Knowing there are chipper/shredders here in North America (thanks Bruce) makes one wonder if any snowblowers have made the trip across the pond. They have an office in Pittsburgh. Like YR said, I wonder how much they go for.


----------



## ztnoo (Nov 26, 2015)

*Pricing*

Did some quick research in attempt to find pricing for Eliet snowblowers.
Found an importer in the UK with pricing listed in pounds sterling, *£*.
*Hang on to your hats gentlemen*.
I used xe.com to convert currency. XE - The World's Trusted Currency Authority
I think we can begin to understand the relative values of these machine after doing the conversions. It may not exactly be what you would pay for these machines in the US, but it does give you a good idea of the rather large wallet you would need to purchase one. Remember currency rates float and change daily with business, financial, and political events, so this pricing is not absolute and not fixed in stone.
Note the ultra slow working ground speeds of either machine.

Two variations are listed by the UK importer.
http://www.thompsonsgroundcare.co.uk/images/attachments/PSD_Full_Product_Price_List_2015_4.pdf

They are: 
*ELIET SNOWBOB 8014T* 
Model # _MA 023 043 440_ (14hp Subaru EX40 ES Electric auger lift): £7,184.00 UK Retail; *£8,620.80* INCL. VAT (Value Added Tax) = *$12,791.11*

Model # _MA 023 041 440_ (14hp Subaru EX40 ES Hydraulic auger lift): £7,046.88 UK Retail; *£8,456.26* INCL. VAT (Value Added Tax) = *$12,546.98*

*ELIET SNOWBOB 9018T	*
Model # _MA 023 020 113_ (18hp B&S Vanguard ES ): £10,296.88 UK Retail; *£12,356.26* INCL. VAT (Value Added Tax) = *$18,333.60*


----------



## E350 (Apr 21, 2015)

Most of the expense has to be in the motive/traction device.

So, there must be an advantage having the motive/traction device integrated with the snowblower device in a unit that big, but I can't think of it.

It just seems to me that beyond a certain blower size, a garden tractor with chains wheel weights and separate/detachable pto blower, or an ATV/UTV with chains and a separate/detachable engine-powered blower, or a zeroturn mower converted to tracks with separate/detachable blower (a la *hsblowersfan*'s forthcoming project) has to be the way to go. 
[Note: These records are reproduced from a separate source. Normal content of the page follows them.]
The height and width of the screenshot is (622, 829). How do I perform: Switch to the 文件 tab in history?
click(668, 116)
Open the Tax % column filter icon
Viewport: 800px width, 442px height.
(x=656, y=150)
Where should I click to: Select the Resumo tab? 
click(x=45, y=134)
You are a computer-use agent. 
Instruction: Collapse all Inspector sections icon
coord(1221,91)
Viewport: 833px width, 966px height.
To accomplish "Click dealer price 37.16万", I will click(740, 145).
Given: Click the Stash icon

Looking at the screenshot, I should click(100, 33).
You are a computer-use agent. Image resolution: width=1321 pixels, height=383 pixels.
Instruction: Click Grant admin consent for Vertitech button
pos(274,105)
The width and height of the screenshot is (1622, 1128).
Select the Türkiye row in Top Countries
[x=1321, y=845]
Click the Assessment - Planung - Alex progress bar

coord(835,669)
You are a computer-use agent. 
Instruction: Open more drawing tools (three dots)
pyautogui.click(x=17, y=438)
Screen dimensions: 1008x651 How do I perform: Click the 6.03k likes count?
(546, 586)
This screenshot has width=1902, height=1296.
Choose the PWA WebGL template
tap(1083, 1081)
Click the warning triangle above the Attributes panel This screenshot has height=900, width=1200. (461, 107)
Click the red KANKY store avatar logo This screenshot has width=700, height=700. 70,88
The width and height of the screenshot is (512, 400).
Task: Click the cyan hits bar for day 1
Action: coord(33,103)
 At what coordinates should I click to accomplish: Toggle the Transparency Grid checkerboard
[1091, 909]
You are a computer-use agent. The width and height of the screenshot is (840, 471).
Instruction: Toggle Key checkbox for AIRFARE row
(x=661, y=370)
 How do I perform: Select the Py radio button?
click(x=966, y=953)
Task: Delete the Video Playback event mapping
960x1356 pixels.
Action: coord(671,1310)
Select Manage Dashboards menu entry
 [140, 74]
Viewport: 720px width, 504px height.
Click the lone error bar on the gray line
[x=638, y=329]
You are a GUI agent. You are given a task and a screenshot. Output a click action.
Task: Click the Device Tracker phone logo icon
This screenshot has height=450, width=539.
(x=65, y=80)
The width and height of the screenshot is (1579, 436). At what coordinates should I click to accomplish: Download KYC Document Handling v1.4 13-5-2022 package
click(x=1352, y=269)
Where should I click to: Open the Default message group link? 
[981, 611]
That way, you can use the motive/traction device (tractor, ATV/UTV, zeroturn) in the Summer for other stuff.

I will let you know once I get the Kimpex 48" hooked up to the Polaris Ranger 6x6 UTV.


----------



## Yanmar Ronin (Jan 31, 2015)

Prices somewhat comparable to similarly sized machines here then... suppose that makes sense.

Be interesting to see how those support wheels are set up, doesn't seem to be a better image around...

Thanks for looking that up ztnoo. ccasion14:


----------



## uberT (Dec 29, 2013)

I luv these massive machines, but does Japan really get that much more snow compared to us? How do we clear these heavy snow falls in the USA and Can? I don't get it...


----------



## db9938 (Nov 17, 2013)

For that kind of money, I might consider:


----------



## ztnoo (Nov 26, 2015)

I found a US company that has an Eliet blower listed, with pricing. 
Denver, CO & Atwood KS.
http://www.beavervalleysupply.com/index.htm

http://www.beavervalleysupply.com/sectionb/elietsb.htm
Quoted price is going on three years old: 1/30/13 
ELMA023020113 Snowbob 9018T, Vanguard 18hp, 2 cylinder, 570cc, electric start 772 lbs. *$15,750*















A 1G increase per year sounds about right for specialized, limited production, single use, seasonal equipment.
:facepalm_zpsdj194qh


----------



## Yanmar Ronin (Jan 31, 2015)

Err... is this the part of the thread where we evaluate the needs and or judgement of those in countries we've never lived in, or perhaps even visited...?

If so Friends, then this is the part I don't like.

Briefly, there's many in Japan with need for a large blower but not grass-cutting equipment, vice-versa as well. Different infrastructure, different lay of the land, different lifestyle... different requirements.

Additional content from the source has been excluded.